I would add to that...that no one KNEW wtf was happening at that second.
The guys were approaching the siding, on signals. The signal dropped. Procedure is to bring the train to a safe stop - not to dynamite the brakes - and watch for other abnormal issues that may have caused the signal to drop.
They may or may not have realized right away that the train approaching had run the signal. They would have been hard-pressed to figure whether that train would be able to stop short of the foul point...and if it had? And the crew on the camera-train had big-holed the brakes? And the train broke or tore out the turnout with the sudden braking forces?
At some point they clearly DID see that the train was going to run into them. The instinct is to put the train in Emergency. ONCE THAT IS DONE, THE BRAKES CANNOT BE RECOVERED FOR 5-10 MINUTES.
Had the crew sped up, the head-end may or may not have missed contact. The opposing train WOULD have hit, and his consist may have come off the rails...piling onto the train entering the siding. The more speed on EITHER train, the more violent the collision. (Forces multiply by a factor of 4.)
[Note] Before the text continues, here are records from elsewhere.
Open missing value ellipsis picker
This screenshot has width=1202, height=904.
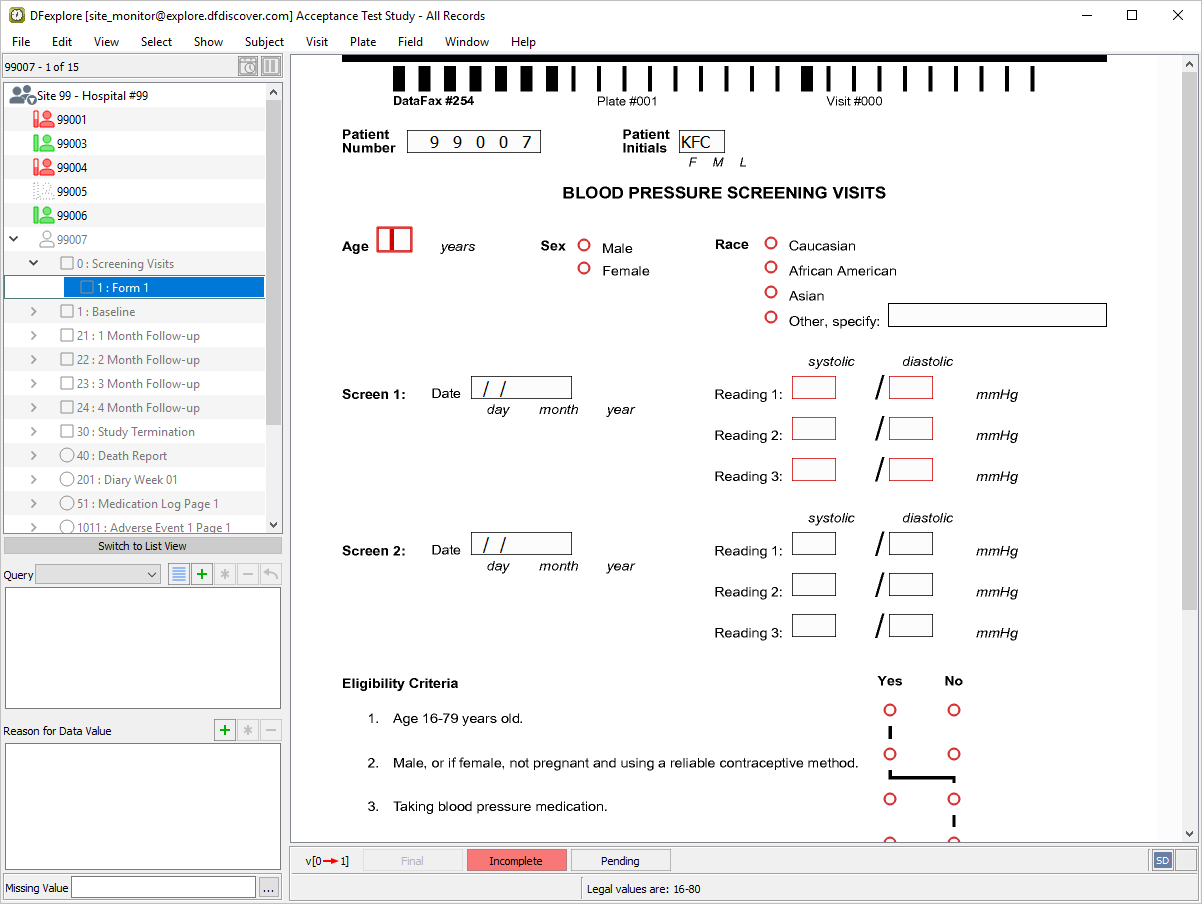[268, 888]
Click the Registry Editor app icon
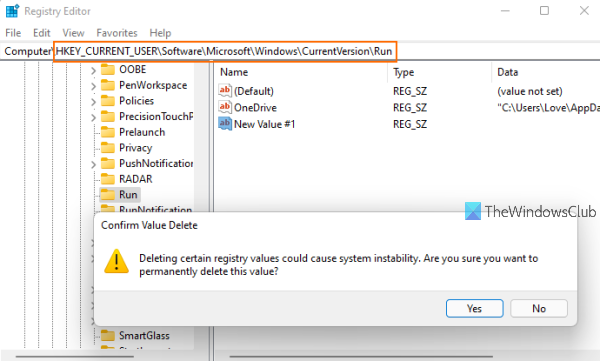 (12, 11)
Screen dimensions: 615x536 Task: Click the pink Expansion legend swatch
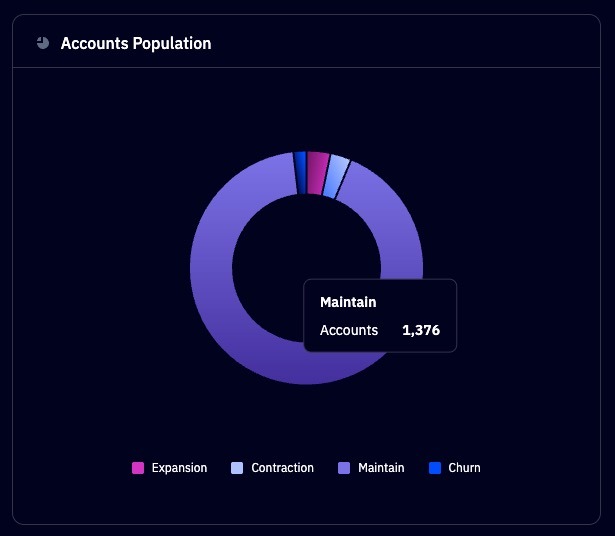pos(138,468)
It could possibly have been (in the engineer's split-second appraisal of the situation) that he was mistaken. That train may just have been crowding the signal...and there could have been a standing or rolling car on the siding. And if he hits? And someone gets killed? He's liable...for accelerating, not braking, when his signal dropped.
Railroad operations, and dealing with emergency situations, is complicated, friend.